Passage »
######
THE NOTE: Ad Wars
Huck, Romney duel on the air, while a Clinton surrogate 'compliments' Obama
Dec. 18, 2007 -- There's something about being 16 days out before the Iowa caucuses that demands the sacrifice of subtlety. So with four new TV ads out from four top contenders -- two R's, two D's -- we offer this viewer's guide:
What Mike Huckabee's says: [To an easy-listening version of "Silent Night."] "At this time of year, sometimes it's nice to pull aside from all of that and just remember that what really matters is a celebration of the birth of Christ, and being with our family, and our friends. I hope that you and your family have a magnificent Christmas season."
What he wants you to hear: I love the baby Jesus, and the baby Jesus loves you. (And did you catch that cross looming over my shoulder?) But He's not an Iowa resident who will be at least 18 years old on Election Day 2008 and therefore cannot participate in the Iowa caucuses. You can. Bless you, Merry Christmas, and I'm curious, was the Devil born in late December, too? Just asking. . . .
What Mitt Romney's ad says: [Cue vaguely foreboding repeated sound sequence, like a tense moment on "24."] "Mike Huckabee? He granted 1,033 pardons and commutations, including 12 convicted murderers. Huckabee granted more clemencies than the previous three governors combined. Even reduced penalties for manufacturing methamphetamine. On crime, the difference is judgment."
What he wants you to hear: This ain't tiddlywinks, Mike. Willie Horton. I didn't drop an eight-digit sum on Iowa to be your friend -- or to come in second. Willie Horton. There's maybe half a dozen more where this came from. Willie Horton. Who's crying now? Oh, Merry Christmas. Willie. Horton.
What Hillary Clinton's ad says: [To quick-moving, patriotically upbeat music, kind of like the theme song from "The West Wing."] "The Des Moines Register just endorsed Hillary Clinton. Her readiness to lead sets her apart. From working for children's rights as a young lawyer, to meeting with leaders around the world as first lady, to emerging as an effective legislator, every stage of her life has prepared her for the presidency."
######
Stored records »
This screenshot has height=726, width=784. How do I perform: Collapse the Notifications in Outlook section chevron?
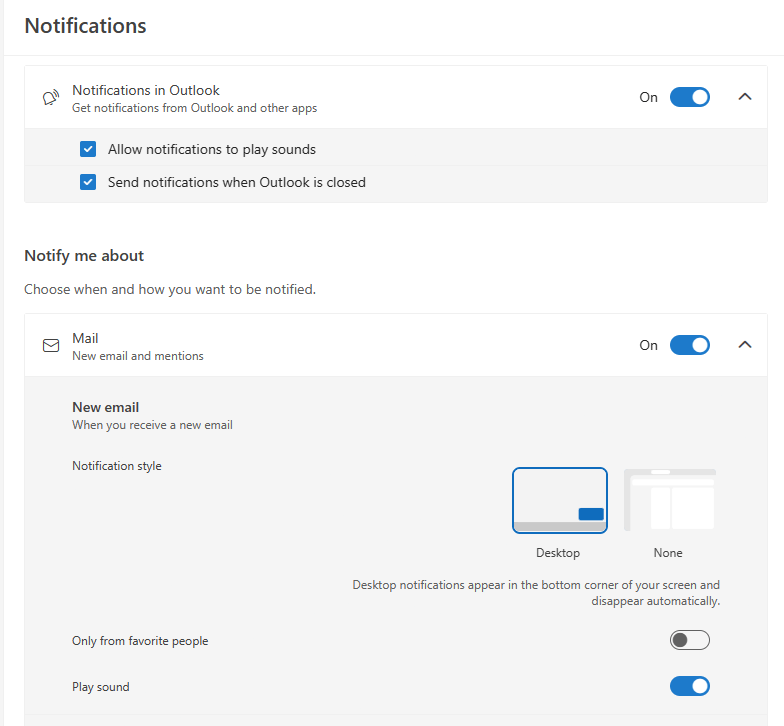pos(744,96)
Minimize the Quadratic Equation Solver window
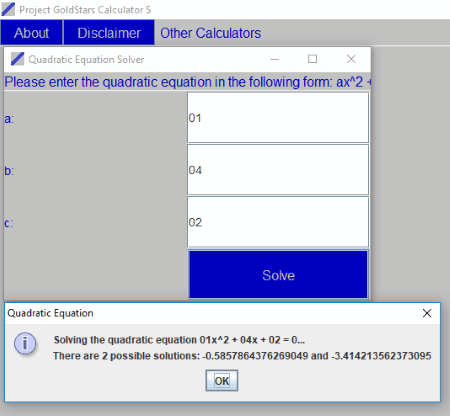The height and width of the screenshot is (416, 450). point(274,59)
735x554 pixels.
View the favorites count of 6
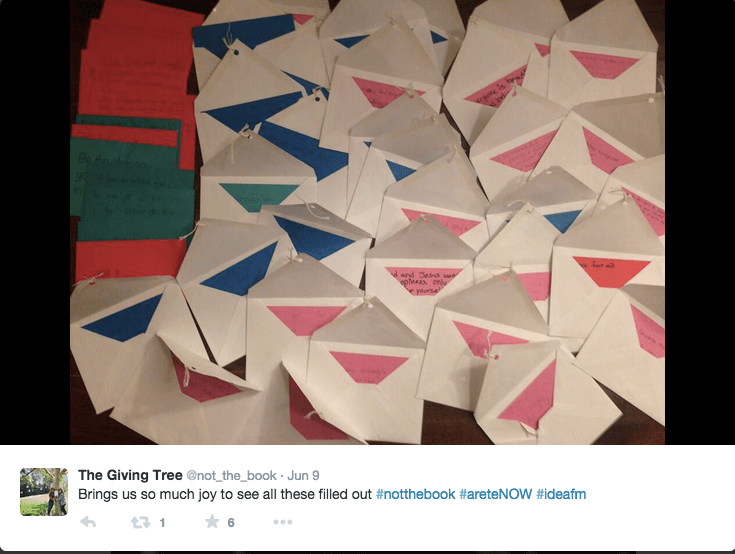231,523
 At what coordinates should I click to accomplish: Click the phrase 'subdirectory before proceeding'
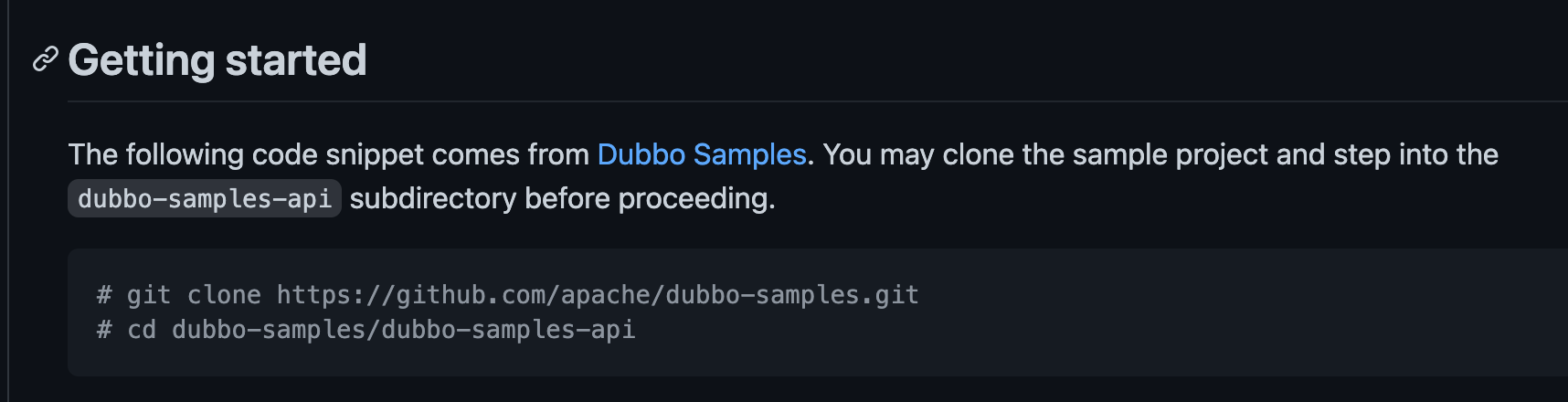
######
What to do » Name every candidate whose TV ad the Ad Wars passage quotes.

Response to this exercise » Mike Huckabee, Mitt Romney, Hillary Clinton